A rigorous blend of academics and professional development
Biotechnology and health, information technology, and social entrepreneurship — all areas thriving at Duke and in RTP and the Triangle region — will be central to the experiential education component of the program, which Foster will oversee. “We aim to really connect doctrine and theory with practice, so that the students in this LLM program will have meaningful opportunities to develop their substantive understanding of the law and develop core professional skills by working in entrepreneurial settings at a very high level while in the program,” he said.
During their second-semester practicum, students will be placed in relevant externships, including in-house with a company, with law firms advising entrepreneurial ventures, or in other similar settings in the field. A capstone project will engage students in scholarly research tied to entrepreneurship and entrepreneurship policy or in teamwork “to basically bring a company out of the ground,” he said.
Interacting as a lawyer with a startup company differs substantially from interactions with more traditional large corporate clients, noted Foster.

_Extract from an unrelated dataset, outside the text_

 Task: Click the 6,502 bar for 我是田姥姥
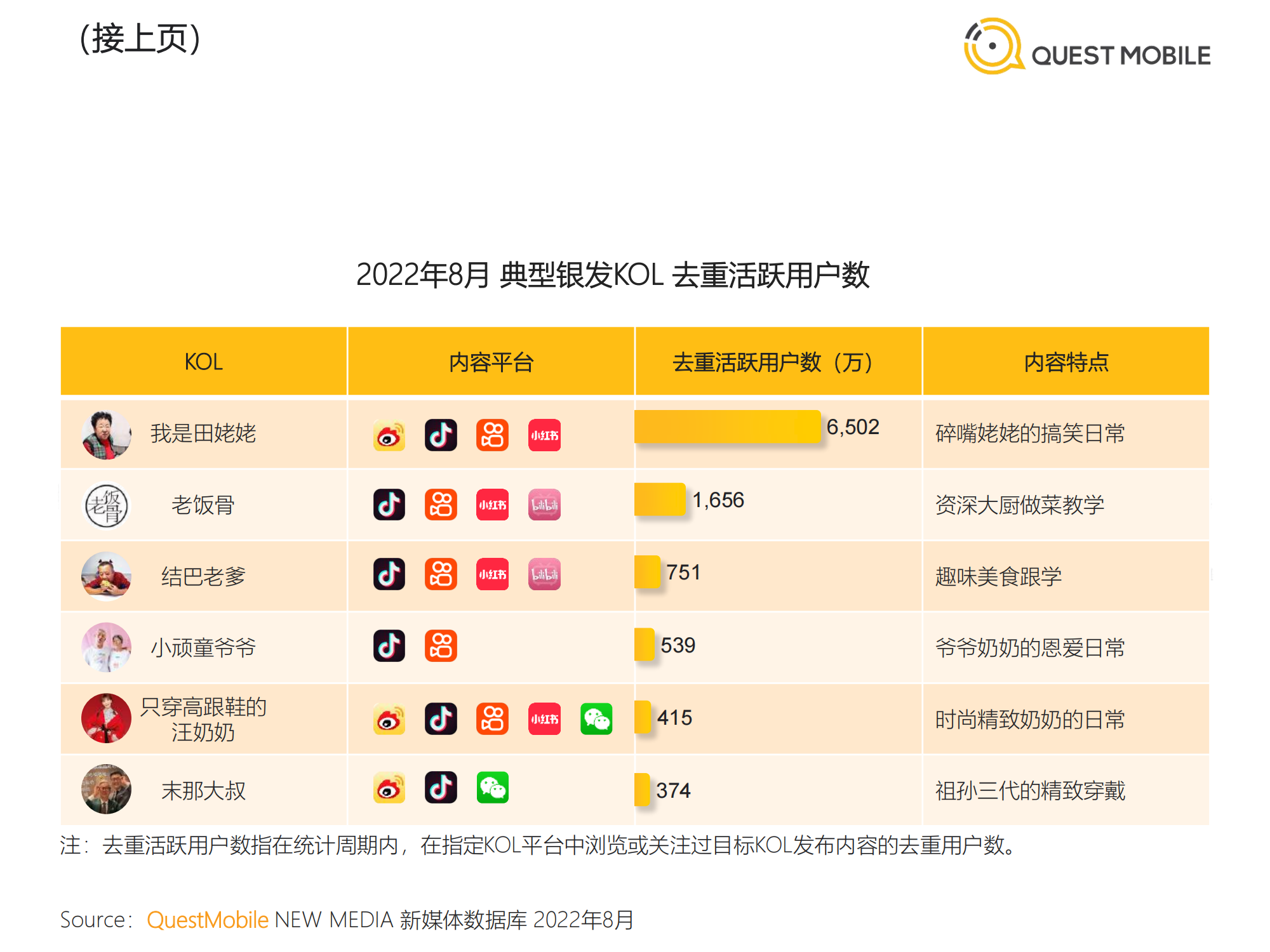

“Entrepreneurial companies and clients, by their very nature, are risk-taking enterprises,” he said. “As a result, one important job for a lawyer representing a start-up is to help clients effectively manage the risks they face. You are operating in a framework where the willingness to take on risk, even to fail, is one of the key things that sets an entrepreneur apart. And so helping young lawyers, who may be deeply risk averse themselves, to make that sort of paradigm shift is something that we expect to be able to provide students through the courses and the curriculum that we’re developing.”
Required courses for the LLM include Intellectual Property Law, Equity Valuation and Financial Statement Analysis, Venture Capital and Private Equity, and Baxter’s survey course, Entrepreneurship and the Law, which includes an examination of the theoretical base for entrepreneurialism in a market economy, the regulatory framework within which it takes place in the United States, innovation policy, and the role of risk in entrepreneurial ventures. Students also will be able to choose from a range of such elective course as Intellectual Capital and Competitive Strategy, Patent Law and Policy, Trademark Law and Unfair Competition, and Corporate Taxation.
Problem solving for entrepreneurs requires law and businesses
The LLM curriculum will be interdisciplinary, as is the very pursuit of acting as a lawyer to an entrepreneurial organization, said Brown. Business and law are so intertwined that entrepreneurship requires an in-depth knowledge of both disciplines.
“You can only do entrepreneurship well if you know the law surrounding intellectual property, securities, and taxes. And, you can only do entrepreneurship well if you know the business concepts surrounding governmental incentives, compensation, and finance and capital structures,” he said.
“We will teach our students how to think about start-up businesses both as business people and as lawyers, how to solve problems using a range of tools, and how to understand the environment of the entrepreneur well enough to allow them to go beyond problem-spotting mode into problem-solving mode,” he said. “A lot of lawyers focus on problem spotting but aren’t equipped to solve the problem because they don’t know the ‘business answer.’ If you only know the legal solution, not the business solution, you can’t come up with the best solution. This means that the entrepreneurship LLM will not only be ideal for the entrepreneur, but also for those in large institutions and firms who operate with the spirit of an entrepreneur.”